» ТЕКСТ ДЛЯ ЧТЕНИЯ
►

Та, к кому он простирает здесь руки, как влюбленный Пьеро, – кажется ему олицетворением настоящей, не задрапированной высокими вымыслами, жизни, исполненной подлинной, все более открывающейся поэту красоты:

 
И этот взор – не меньше светел,
Чем был в туманных высотах!
 

Однако стремление отрешиться от мистических схем не мешало поэту романтизировать саму повседневность, превращая ее в „странные и прекрасные видения“.

Так, сопротивление души обступающей пошлости, тоска по подлинному большому чувству и горькое сознание редкости его в окружающем мире породили в знаменитом стихотворении „Незнакомка“ видение прекрасной женщины, напоминающее о какой-то иной красоте, загадочной и сказочной:

 
И каждый вечер, в час назначенный
(Иль это только снится мне?),
Девичий стан, шелками схваченный,
В туманном движется окне.
И медленно, пройдя меж пьяными,
Всегда без спутников, одна,
Дыша духами и туманами,
Она садится у окна.
И веют древними поверьями
Ее упругие шелка,
И шляпа с траурными перьями,
И в кольцах узкая рука.
И странной близостью закованный,
Смотрю за темную вуаль,
И вижу берег очарованный
И очарованную даль.
Глухие тайны мне поручены,
Мне чье-то солнце вручено…
 

В этом зыбком видении своеобразно, искаженно воскресают „древние поверья“ поэта – теперь уже древние, отделенные, хотя и немногими, но бурными годами от настоящего! – видения Прекрасной Дамы. „О, читайте сколько хотите раз блоковскую „Незнакомку“, – писал, например, поэт Иннокентий Анненский, – но если вы сколько-нибудь петербуржец, у вас не может не заныть всякий раз сладко сердце, когда Прекрасная Дама (курсив мой. – А. Т.) рассеет и отвеет от вас, наконец, весь этот теперь уже точно тлетворный дух… О, вас не дразнит желание. Нет, нисколько. Все это так близко, так доступно, что вам хочется, напротив, создать тайну вокруг узкой руки и девичьего стана, отделить, уберечь как-нибудь от кроличьих глаз, сказкой окутать…“.[14]14
  Ин. Анненский. О современном лиризме. – «Аполлон», 1909, № 2, стр. 8.

◄

» ФРАГМЕНТ НАБОРА ДАННЫХ
►

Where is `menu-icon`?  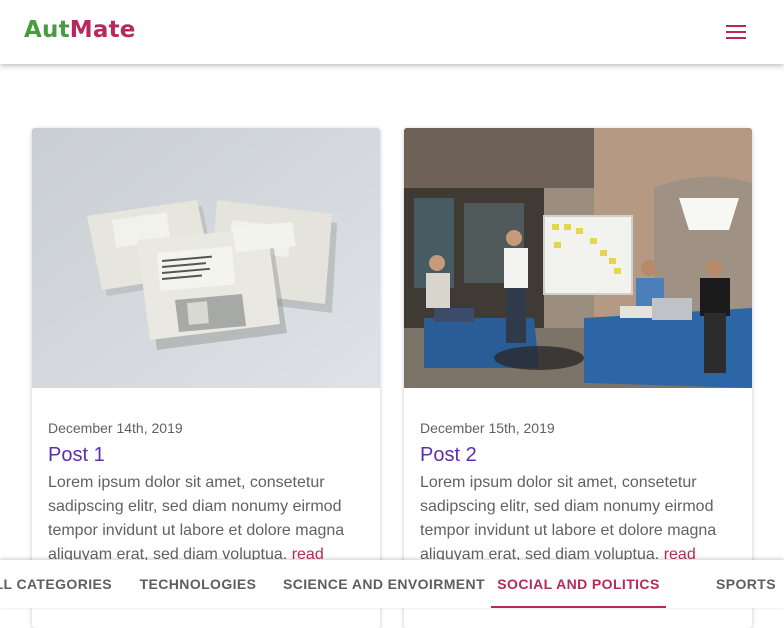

◄

» ЗАДАНИЯ
a: Какой поэт, согласно тексту о стихах Блока, советовал читать «Незнакомку» сколько угодно раз?
b: Выпишите из текста о стихах Блока отрывок, который начинается словами «И медленно, пройдя» и заканчивается словами «И очарованную даль.».

» ОТВЕТЫ К ЗАДАНИЯМ
a: Иннокентий Анненский.

b:
И медленно, пройдя меж пьяными,
Всегда без спутников, одна,
Дыша духами и туманами,
Она садится у окна.
И веют древними поверьями
Ее упругие шелка,
И шляпа с траурными перьями,
И в кольцах узкая рука.
И странной близостью закованный,
Смотрю за темную вуаль,
И вижу берег очарованный
И очарованную даль.